[Исходный текст]:

Действительно, здесь находился его
культурный центр - Александрия с
библиотекой, музеем и всякого рода
учеными учреждениями, которым так
охотно покровительствовала
просвещенная династия, с ее
литературой и наукой, составляющими
эпоху в истории цивилизации".
Строго говоря, процесс
эллинистического синтеза начался в
Египте до Александра, в VI-V вв. до н.э.,
когда на территории древней страны
фараонов с разрешения этих последних
возникли первые поселения греков.
Завоевание же Египта Александром
Македонским и основание Александрии
внесли в этот процесс небывалую
активность. Концом эпохи эллинизма
можно считать установление в странах
древнего Востока господства Рима, но
концом условным.
"Шесть с лишним веков, отделяющих
последнего туземного фараона от
христианских мучеников и подвижников
Египта, в культурном отношении
представляют некоторое единство,
несмотря на различие политических
судеб и экономических условий
Нильской долины на протяжении этого
времени. Политическая история Египта
со времени Александра... является
частью общей мировой жизни
Средиземноморья, объединенного 'культурно
эллинизмом, а затем и политическим
Римом. Но туземная великая культура
имела за это время свою поучительную
историю; ее угасание, обусловленное
встречей с эллинством, а также
распространение новой религии,
представляет глубокий интерес, равно
как и последствия ее пребывания в
новых условиях, бок о бок с эллинизмом,
новой мировой культурой. В этом
отношении особенной разницы между
птолемеевским и римским временем не
было... о культурном влиянии Рима на
Египет едва ли может идти речь". Во
времена греко-римского господства в
Египте процветал космополитизм,
особенно в городах, где наряду с
коренными египтянами проживали греки,
евреи, нубийцы, эфиопы, арабы,
вавилоняне, карфагеняне, ликийцы,
мидийцы, пафлагонцы и даже выходцы из
Индии, позже к ним присоединились
выходцы из Италии, Галлии, Германии и
других частей великой Римской империи.

[Предоставленные данные]:
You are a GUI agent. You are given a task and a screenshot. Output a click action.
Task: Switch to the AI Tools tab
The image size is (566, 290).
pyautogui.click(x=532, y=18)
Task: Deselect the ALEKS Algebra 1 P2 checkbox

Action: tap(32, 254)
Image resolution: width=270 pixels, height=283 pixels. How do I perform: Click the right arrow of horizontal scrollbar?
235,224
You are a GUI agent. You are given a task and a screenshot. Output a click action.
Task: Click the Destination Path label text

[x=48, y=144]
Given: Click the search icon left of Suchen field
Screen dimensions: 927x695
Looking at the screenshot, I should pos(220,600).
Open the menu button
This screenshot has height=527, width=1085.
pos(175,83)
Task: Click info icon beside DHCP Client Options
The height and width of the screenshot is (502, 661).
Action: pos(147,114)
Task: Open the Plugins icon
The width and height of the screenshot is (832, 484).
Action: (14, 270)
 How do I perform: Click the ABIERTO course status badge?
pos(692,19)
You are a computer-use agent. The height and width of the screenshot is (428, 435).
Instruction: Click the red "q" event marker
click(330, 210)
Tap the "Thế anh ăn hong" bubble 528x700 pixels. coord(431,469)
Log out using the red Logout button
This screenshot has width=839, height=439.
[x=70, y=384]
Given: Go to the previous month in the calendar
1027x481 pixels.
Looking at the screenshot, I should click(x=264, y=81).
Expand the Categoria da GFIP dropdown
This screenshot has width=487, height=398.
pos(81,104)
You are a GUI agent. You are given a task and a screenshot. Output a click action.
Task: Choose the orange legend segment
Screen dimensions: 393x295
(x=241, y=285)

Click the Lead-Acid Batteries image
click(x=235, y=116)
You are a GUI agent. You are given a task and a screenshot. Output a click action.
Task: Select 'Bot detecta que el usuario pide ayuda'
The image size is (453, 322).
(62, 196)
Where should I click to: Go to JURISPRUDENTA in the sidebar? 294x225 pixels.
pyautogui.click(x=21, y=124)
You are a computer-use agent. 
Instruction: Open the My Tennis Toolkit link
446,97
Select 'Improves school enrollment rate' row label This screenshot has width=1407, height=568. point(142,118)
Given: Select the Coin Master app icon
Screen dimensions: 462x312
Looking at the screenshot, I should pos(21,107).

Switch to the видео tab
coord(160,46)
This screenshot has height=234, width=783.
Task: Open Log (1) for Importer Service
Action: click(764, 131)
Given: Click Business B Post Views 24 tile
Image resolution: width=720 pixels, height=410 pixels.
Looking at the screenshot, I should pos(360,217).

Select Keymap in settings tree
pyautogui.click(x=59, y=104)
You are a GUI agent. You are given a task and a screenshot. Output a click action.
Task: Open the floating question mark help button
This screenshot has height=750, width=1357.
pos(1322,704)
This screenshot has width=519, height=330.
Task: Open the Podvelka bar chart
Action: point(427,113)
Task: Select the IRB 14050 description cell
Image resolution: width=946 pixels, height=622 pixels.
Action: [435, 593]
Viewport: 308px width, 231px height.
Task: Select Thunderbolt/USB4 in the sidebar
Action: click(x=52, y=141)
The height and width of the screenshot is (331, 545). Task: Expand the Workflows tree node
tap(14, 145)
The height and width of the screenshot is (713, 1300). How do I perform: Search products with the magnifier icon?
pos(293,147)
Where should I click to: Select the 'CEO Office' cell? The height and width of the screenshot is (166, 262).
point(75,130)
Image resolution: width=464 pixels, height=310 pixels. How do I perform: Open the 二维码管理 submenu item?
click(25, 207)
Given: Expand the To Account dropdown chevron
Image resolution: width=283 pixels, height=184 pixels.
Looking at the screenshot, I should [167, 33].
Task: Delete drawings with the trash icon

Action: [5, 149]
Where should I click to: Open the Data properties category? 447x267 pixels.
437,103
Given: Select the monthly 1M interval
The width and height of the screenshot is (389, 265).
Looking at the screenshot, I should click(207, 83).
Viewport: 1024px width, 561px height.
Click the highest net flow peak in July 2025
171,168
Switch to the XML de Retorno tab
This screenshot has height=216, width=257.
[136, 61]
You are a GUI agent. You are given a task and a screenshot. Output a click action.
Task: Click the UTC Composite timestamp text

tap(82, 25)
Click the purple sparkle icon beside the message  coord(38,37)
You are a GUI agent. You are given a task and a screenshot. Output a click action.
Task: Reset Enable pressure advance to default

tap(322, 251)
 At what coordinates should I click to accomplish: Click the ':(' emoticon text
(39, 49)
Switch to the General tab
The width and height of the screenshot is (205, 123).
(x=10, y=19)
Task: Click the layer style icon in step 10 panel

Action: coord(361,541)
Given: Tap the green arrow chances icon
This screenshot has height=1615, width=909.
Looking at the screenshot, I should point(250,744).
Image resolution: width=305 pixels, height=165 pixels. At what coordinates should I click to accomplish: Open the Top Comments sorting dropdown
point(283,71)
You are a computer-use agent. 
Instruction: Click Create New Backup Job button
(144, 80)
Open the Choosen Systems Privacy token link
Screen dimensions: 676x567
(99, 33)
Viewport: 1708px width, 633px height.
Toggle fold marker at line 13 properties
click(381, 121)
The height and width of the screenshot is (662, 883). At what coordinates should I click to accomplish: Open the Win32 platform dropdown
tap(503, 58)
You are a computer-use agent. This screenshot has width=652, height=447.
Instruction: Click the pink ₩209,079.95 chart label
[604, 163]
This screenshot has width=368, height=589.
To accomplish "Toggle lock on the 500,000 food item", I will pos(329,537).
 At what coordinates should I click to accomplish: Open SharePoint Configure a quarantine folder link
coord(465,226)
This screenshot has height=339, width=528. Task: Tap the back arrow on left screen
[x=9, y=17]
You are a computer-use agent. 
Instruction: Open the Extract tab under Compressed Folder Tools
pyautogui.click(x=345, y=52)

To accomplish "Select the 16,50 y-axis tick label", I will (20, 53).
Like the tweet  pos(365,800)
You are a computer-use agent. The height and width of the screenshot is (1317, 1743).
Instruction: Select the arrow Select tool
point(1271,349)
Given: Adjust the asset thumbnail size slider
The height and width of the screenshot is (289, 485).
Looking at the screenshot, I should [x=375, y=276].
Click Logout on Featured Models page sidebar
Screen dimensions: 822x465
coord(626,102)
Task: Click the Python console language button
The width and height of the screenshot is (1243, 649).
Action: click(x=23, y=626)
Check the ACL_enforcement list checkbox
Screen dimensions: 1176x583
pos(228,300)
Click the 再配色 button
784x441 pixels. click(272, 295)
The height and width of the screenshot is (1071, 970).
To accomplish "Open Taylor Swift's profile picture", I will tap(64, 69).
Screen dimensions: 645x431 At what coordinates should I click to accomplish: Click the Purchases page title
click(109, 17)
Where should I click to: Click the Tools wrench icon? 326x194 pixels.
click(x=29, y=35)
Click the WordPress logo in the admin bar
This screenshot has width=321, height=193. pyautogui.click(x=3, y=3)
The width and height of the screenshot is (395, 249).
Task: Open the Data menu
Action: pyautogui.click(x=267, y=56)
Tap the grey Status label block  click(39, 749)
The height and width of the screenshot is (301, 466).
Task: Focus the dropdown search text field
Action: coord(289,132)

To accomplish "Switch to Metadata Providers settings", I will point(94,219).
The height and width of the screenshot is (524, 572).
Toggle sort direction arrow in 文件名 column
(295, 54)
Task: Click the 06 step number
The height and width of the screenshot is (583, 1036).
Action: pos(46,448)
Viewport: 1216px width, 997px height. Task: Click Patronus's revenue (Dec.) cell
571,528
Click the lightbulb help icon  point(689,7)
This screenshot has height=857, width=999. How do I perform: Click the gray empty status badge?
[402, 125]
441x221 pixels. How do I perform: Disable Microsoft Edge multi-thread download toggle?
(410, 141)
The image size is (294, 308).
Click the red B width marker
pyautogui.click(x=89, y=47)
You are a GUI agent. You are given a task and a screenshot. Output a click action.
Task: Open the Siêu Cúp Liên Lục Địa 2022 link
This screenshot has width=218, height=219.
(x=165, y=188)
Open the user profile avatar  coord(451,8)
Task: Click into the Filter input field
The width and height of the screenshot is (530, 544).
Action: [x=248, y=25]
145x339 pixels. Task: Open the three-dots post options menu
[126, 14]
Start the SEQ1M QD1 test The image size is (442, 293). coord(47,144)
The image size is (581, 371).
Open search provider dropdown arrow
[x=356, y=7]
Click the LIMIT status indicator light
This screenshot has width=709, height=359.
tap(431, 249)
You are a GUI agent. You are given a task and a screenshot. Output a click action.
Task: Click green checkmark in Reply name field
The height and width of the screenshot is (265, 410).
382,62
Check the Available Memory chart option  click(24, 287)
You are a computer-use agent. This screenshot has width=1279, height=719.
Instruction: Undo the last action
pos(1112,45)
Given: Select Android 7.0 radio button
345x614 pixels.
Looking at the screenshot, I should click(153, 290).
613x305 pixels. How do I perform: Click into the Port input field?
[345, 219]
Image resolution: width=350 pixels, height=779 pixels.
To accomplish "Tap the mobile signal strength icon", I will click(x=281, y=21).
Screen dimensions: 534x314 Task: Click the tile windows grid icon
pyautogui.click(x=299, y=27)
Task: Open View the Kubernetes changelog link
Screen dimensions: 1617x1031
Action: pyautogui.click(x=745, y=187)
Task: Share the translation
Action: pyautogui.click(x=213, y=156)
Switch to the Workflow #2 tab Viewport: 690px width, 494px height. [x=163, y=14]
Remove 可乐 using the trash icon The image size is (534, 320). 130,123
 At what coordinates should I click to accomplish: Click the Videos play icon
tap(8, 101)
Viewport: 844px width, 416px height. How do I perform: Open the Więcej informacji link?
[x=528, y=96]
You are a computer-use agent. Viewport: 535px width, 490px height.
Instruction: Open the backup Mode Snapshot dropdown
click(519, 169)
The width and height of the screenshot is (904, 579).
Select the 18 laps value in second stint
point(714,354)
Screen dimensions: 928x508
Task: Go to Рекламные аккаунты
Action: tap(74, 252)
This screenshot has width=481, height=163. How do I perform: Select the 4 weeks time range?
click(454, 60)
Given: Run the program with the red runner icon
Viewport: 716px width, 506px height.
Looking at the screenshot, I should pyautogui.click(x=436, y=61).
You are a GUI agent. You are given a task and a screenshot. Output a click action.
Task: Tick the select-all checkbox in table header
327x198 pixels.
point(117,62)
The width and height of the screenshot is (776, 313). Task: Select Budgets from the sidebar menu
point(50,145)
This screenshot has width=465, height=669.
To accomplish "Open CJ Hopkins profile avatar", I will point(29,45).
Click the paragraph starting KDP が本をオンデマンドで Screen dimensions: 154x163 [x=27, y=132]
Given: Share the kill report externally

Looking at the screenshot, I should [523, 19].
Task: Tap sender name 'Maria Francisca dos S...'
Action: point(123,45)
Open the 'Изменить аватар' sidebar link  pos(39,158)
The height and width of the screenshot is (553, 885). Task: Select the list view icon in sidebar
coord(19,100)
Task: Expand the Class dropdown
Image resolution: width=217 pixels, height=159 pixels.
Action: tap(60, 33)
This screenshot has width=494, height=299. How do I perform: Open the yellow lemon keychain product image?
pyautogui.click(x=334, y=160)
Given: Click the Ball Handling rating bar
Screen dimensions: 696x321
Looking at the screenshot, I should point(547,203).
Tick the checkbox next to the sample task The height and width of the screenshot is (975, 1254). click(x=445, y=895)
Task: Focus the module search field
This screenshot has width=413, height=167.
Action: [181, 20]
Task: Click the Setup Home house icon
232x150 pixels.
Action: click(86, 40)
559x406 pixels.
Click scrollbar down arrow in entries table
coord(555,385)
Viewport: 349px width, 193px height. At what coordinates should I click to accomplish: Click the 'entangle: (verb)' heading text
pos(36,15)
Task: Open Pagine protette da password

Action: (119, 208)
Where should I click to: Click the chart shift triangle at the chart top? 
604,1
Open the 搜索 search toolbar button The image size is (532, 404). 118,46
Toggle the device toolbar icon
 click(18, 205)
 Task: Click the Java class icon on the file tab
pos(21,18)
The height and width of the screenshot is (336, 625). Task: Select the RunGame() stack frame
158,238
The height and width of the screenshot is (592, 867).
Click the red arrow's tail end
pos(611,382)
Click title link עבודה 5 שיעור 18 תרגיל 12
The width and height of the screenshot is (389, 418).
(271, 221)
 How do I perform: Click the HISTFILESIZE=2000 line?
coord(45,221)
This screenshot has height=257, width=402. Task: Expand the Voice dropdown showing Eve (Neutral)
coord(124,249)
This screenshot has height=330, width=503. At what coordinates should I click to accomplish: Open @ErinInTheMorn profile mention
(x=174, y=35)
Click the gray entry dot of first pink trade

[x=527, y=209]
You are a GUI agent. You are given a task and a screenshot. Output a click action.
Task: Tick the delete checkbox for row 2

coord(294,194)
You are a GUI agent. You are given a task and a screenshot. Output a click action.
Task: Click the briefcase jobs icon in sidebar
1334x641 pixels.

[Задачи и задания]:
[a] Изложите содержание текста об эллинистическом Египте в двух предложениях.
[b] Ответьте по тексту об эллинистическом Египте на вопросы ниже, помечая ответы так же, как вопросы.
(i) Что находилось в Александрии, помимо библиотеки?
(ii) Что можно считать условным концом эпохи эллинизма?
(iii) Выходцы из каких земель Римской империи позже присоединились к жителям египетских городов?

[Ответы по порядку]:
[a] Эллинистический синтез в Египте начался еще в VI–V вв. до н.э. с появлением первых поселений греков, а завоевание Египта Александром Македонским и основание Александрии придали ему небывалую активность. Шесть с лишним веков от последнего туземного фараона до христианских мучеников представляют в культурном отношении некоторое единство: туземная культура угасала при встрече с эллинством, а в городах процветал космополитизм.

[b]
(i) Музей и всякого рода ученые учреждения.
(ii) Установление господства Рима в странах древнего Востока.
(iii) Из Италии, Галлии, Германии и других частей Римской империи.